This first graph displays the number of complaints received by year, we can see since 2007, the number of complaints is constant decrease

hist(data$'Close Year', main="Complaints closed by year", xlab="close Year", border="white", breaks = 20, col="light blue")

This graph represents the number of complaints closed by year, we can see that it is not following the same magnitude as the number of complaints received by year.

ggplot(data, aes(x=data$'Incident Year', fill= data$'Complaint Has Video Evidence')) + geom_histogram(stat = "count") + labs (title = "Incident with Evidence/Without Evidence by Year", x="Incident Year", y="Number") + theme (legend.position = "right") + scale_fill_discrete(name = "with Evidence")
## Warning: Ignoring unknown parameters: binwidth, bins, pad

This graph represents the number of incidents by year. It also displays the proportion of those incidents that actually have a video evidence and those that does not. Now that we have this, i want to check the proportion of incident with evidence that were solved.

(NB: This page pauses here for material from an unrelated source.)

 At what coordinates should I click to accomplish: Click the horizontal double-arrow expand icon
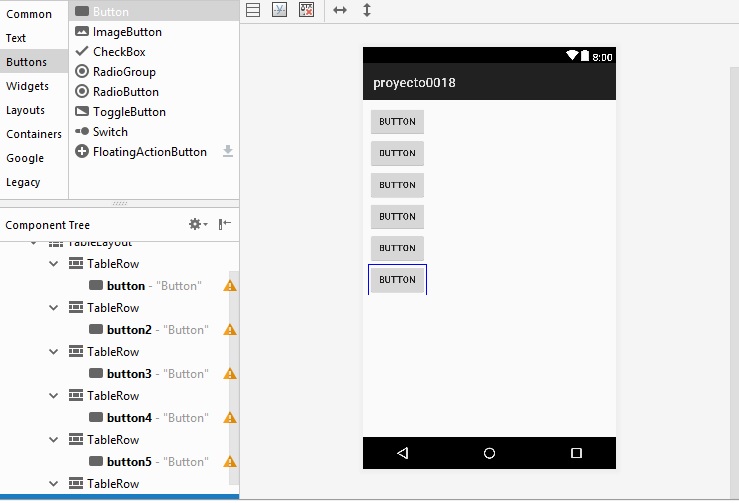tap(340, 10)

ggplot(data, aes(x=data$'Close Year', fill= data$'Complaint Has Video Evidence')) + geom_histogram(stat = "count") + labs (title = "Case Closed with evidence Vs without evidence by Year", x="Close Year", y="Number") + theme (legend.position = "right") + scale_fill_discrete(name = "Has Video Evidence")
## Warning: Ignoring unknown parameters: binwidth, bins, pad

I assumed that most solved incidents will have a video evidence, this graph shows that my assumption is wrong.

ggplot(data, aes(x=data$'Received Year', fill= data$'Borough of Occurrence')) + geom_histogram(stat = "count") + labs (title = "Number of Incident by Year by Location", x="Received Year", y="Number") + theme (legend.position = "right")+ scale_fill_discrete(name = "Location")
## Warning: Ignoring unknown parameters: binwidth, bins, pad

This graph displays the frequency of incidents by year and by location.

ggplot(data, aes(x=data$'Allegation FADO Type', fill= data$'Allegation FADO Type')) + geom_histogram(stat = "count") + labs (title = "Type of Incident", x="Type", y="number") + theme (legend.position = "right")+ scale_fill_discrete(name = "Type")
## Warning: Ignoring unknown parameters: binwidth, bins, pad

This graph shows the type of incidents and their frequency overall in all the years represented in the dataset.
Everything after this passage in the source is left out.